Words by Andrew Parks
“It looks like the West Memphis Three is trying to start a mosh pit down there.”
Welcome to the truly groundbreaking world that is Amon Tobin‘s ISAM tour; a sensory overload experience on par with the million dollar pyramid set Daft Punk brought to Brooklyn in 2007. Which is quite an achievement when you consider how crowd-pleasing Daft Punk’s music is–bright, bold swatches of filtered house, floor-filling electro and cracked disco– and how challenging it is to consume Tobin’s cold, harsh and undoubtedly heavy approach to interstellar hip-hop and piston-powered electronic music. On record, the Brazilian producer can sound like a pilot who’s knowingly plunged us into a black hole so horrifying we can’t look away as the ship begins to erode in a sea of splintered samples and battering ram beats.
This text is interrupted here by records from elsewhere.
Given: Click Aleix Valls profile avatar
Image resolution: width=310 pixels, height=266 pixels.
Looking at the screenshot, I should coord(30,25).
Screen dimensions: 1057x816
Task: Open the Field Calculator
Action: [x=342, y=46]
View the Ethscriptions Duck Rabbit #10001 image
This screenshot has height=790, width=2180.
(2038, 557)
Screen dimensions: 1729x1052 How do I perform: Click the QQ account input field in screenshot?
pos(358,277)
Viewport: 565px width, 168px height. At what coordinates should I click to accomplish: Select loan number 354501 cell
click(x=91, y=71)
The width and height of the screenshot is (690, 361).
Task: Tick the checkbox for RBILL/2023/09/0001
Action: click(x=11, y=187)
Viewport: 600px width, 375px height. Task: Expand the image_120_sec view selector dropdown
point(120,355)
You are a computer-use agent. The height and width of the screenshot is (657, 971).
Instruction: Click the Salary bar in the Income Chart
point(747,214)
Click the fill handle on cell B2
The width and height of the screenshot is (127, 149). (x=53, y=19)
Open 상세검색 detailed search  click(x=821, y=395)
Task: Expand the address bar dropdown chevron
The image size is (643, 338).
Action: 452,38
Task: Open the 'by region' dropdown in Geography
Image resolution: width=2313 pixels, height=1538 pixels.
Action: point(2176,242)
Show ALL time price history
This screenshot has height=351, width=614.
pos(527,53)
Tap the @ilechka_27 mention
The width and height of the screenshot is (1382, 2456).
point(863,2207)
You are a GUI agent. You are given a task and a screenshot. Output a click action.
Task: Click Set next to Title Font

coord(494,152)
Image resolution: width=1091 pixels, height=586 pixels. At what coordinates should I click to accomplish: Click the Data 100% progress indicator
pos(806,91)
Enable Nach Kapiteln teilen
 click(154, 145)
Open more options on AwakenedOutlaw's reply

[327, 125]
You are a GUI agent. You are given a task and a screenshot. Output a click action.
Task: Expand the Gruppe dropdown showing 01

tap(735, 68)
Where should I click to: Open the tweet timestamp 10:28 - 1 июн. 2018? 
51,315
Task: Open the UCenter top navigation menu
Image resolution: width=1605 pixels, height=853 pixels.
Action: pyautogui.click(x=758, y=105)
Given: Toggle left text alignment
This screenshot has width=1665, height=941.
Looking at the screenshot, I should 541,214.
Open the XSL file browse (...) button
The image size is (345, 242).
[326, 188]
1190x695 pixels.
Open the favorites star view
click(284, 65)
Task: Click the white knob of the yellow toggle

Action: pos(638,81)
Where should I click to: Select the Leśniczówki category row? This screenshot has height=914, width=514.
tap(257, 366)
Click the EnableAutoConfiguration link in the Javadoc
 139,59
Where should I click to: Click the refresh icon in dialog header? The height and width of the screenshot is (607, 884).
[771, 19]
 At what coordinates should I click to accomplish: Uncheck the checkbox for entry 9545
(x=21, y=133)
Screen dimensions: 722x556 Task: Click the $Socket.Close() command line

In other words, it’s music that’s tailor made for sci-fi movies, or at the very least, video games that feature lots of steely exteriors and explosions. (Sure enough, Tobin scored the game Chaos Theory: Splinter Cell 3.)
In a live setting, we’re all going down together in the most enjoyable manner possible, as restless visuals are projected on a blank, towering sculpture in a way that transcends the very idea of an “intense” live show. As we found out at Brooklyn’s Masonic Temple last night, Tobin is determined to obliterate the notion that most electronic musicians are laptop-tethered technicians who don’t know how to answer a crowd’s collective need to be entertained.
Or as he explained in an eMusic interview earlier this year, “If you’re in a studio making an album you can easily say, ‘Fuck everyone, I’m making this music for me,’ and experiment or indulge all you like. Vut if you are going to start standing up and inviting people to come and see you, you kind of owe it to them to have an element of entertainment in some way. You can’t be that selfish in that situation. You have to at least something that’s worth being there for, and that’s where the challenge lies–to transform something very private into something very public. It’s no small thing!”